- Text block
Member of the New Jersey Senate from the 28th district
- In office November 13, 1979 – August 24, 1986
- Preceded by: Martin L. Greenberg
- Succeeded by: Ronald Rice

Personal details
- Born: September 21, 1918 Newark, New Jersey
- Died: August 24, 1986 (aged 67) Orange, New Jersey
- Party: Democratic
- Spouse: Anne Elizabeth Walsh ​ ​(m. 1945)​
- Children: 9

= John P. Caufield =

American politician and public safety official

John Pershing Caufield (September 21, 1918 – August 24, 1986) was an American Democratic Party politician and public safety official from Newark, New Jersey. He served 24 years as the Fire Director for the Newark Fire Department and seven years in the New Jersey Senate.

==Biography==
Caufield was born on September 21, 1918, in Newark, the seventh of thirteen children, to James Caufield, a fireman, and Louisa Doll. He attended Sacred Heart School in Vailsburg and Seton Hall Prep before enlisting in the United States Navy following the Pearl Harbor attack. He married Anne Elizabeth Walsh before his discharge in 1945 and had nine children with her. They lived in the Vailsburg neighborhood of Newark. Prior to becoming Fire Director, he worked as a Newark policeman, a court attendant, a court clerk, and a lieutenant in the Essex County Prosecutor's Office.

[Records from a data source]

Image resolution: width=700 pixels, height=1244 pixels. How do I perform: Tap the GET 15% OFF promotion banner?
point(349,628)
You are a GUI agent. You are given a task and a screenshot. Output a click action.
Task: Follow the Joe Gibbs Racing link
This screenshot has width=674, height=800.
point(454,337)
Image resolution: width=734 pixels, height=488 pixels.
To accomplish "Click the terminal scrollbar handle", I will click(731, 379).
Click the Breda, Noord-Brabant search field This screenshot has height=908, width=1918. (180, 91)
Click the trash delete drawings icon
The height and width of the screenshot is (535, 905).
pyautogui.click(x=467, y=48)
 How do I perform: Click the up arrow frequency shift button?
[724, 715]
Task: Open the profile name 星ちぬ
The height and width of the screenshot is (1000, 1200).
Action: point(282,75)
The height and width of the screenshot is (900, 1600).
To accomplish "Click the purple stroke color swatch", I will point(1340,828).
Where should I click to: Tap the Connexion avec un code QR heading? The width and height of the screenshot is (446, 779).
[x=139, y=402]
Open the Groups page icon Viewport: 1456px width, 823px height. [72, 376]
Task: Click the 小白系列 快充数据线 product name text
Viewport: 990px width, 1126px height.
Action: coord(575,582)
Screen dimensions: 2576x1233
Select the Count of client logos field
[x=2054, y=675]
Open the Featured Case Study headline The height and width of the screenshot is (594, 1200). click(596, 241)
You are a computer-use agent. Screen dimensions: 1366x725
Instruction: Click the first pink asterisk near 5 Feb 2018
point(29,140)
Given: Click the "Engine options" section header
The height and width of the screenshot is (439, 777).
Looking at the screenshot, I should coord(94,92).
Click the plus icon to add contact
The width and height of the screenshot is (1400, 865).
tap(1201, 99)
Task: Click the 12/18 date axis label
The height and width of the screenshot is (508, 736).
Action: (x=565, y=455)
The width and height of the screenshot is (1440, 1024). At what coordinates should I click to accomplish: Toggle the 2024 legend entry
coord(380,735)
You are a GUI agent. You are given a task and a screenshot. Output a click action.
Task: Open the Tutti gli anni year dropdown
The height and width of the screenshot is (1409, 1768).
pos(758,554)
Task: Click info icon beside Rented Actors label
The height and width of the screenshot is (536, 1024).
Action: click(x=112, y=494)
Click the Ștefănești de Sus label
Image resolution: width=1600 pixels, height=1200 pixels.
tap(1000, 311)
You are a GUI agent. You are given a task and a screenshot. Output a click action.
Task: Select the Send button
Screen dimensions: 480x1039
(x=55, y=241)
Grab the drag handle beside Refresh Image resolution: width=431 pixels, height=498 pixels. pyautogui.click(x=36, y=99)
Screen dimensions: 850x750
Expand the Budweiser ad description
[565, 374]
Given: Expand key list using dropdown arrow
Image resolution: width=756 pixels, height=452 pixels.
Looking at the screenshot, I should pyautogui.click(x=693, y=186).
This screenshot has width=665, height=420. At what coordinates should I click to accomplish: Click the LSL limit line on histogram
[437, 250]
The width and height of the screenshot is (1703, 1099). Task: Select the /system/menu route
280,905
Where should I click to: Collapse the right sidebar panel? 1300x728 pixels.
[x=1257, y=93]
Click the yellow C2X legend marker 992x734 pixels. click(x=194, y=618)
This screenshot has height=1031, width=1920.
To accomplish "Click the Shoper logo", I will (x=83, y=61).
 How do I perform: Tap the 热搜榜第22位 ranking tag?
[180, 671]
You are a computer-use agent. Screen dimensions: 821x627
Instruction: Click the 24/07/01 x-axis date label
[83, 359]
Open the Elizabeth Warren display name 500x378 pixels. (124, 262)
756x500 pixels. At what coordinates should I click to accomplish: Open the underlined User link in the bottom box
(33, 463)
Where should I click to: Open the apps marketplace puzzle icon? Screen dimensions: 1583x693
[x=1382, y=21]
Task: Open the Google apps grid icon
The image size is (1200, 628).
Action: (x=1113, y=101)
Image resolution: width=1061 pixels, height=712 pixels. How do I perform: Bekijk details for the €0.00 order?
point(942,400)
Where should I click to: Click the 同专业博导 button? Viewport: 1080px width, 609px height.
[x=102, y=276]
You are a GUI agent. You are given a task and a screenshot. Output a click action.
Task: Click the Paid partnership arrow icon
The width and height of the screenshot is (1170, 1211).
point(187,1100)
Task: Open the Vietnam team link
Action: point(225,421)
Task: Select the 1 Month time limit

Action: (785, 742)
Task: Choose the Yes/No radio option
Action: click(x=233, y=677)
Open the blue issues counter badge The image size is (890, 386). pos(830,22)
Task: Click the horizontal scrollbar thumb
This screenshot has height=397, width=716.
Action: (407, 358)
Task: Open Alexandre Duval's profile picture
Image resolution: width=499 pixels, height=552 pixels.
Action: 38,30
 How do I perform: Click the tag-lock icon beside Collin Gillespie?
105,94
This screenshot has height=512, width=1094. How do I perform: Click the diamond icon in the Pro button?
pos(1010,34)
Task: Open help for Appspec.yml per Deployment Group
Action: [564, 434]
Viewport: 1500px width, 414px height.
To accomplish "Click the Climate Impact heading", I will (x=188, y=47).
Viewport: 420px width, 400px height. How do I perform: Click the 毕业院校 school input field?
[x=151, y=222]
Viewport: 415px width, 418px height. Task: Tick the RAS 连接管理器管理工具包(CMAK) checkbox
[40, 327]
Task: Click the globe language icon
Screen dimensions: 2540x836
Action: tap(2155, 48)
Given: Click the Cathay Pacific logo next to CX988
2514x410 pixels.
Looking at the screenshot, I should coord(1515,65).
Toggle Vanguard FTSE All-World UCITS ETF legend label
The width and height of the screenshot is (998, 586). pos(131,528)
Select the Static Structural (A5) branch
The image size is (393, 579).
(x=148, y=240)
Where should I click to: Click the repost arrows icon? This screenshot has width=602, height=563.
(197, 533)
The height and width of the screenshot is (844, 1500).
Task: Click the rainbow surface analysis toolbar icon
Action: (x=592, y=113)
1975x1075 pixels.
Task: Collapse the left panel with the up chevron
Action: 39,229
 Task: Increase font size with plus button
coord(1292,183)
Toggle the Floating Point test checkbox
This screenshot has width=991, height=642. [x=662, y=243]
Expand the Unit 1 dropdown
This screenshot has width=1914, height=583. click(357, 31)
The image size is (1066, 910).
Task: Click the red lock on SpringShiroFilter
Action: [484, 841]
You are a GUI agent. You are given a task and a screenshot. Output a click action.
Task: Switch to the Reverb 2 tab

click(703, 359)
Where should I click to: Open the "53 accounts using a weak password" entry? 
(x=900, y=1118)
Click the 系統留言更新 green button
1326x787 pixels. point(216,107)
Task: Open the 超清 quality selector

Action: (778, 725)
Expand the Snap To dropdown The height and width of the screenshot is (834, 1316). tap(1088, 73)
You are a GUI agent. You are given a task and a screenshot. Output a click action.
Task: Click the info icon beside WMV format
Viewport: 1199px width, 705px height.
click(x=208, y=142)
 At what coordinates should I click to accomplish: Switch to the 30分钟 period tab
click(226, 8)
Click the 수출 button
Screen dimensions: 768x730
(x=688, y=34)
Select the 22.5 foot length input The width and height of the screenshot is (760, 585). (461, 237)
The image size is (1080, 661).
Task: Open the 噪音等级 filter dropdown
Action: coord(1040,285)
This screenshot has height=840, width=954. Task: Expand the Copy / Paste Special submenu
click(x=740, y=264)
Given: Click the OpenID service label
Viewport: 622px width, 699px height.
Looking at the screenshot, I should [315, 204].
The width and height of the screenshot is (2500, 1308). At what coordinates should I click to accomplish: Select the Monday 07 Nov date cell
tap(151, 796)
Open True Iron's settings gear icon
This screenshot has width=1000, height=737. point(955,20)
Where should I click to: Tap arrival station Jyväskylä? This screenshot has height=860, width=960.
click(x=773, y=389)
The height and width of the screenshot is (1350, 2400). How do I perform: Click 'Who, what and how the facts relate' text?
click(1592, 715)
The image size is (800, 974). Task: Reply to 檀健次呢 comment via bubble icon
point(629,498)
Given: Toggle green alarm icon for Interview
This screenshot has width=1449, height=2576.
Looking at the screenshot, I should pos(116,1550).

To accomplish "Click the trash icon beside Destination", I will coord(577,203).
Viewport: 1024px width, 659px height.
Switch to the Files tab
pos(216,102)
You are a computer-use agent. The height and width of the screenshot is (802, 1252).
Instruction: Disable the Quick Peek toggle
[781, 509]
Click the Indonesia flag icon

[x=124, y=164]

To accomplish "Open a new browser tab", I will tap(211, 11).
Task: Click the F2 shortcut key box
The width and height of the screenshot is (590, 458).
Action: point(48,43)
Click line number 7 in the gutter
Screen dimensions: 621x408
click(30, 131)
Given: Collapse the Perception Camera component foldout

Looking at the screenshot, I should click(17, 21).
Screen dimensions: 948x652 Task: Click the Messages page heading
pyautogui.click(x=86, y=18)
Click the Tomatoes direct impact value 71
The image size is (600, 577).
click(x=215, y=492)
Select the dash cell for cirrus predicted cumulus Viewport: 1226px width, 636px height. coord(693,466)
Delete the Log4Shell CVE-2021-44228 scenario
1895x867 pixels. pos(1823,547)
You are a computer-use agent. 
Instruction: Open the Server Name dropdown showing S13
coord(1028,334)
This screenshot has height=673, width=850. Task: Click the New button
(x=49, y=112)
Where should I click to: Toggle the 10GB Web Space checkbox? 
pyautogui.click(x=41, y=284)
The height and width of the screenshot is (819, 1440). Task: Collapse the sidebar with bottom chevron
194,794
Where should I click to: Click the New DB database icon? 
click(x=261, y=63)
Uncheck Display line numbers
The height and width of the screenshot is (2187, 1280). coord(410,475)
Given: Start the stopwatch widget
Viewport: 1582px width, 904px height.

- Problem description
In the text about John P. Caufield, for how many years did he serve as Fire Director for the Newark Fire Department? These entries have no connection to the text about John P. Caufield.

- Finished task
24 years.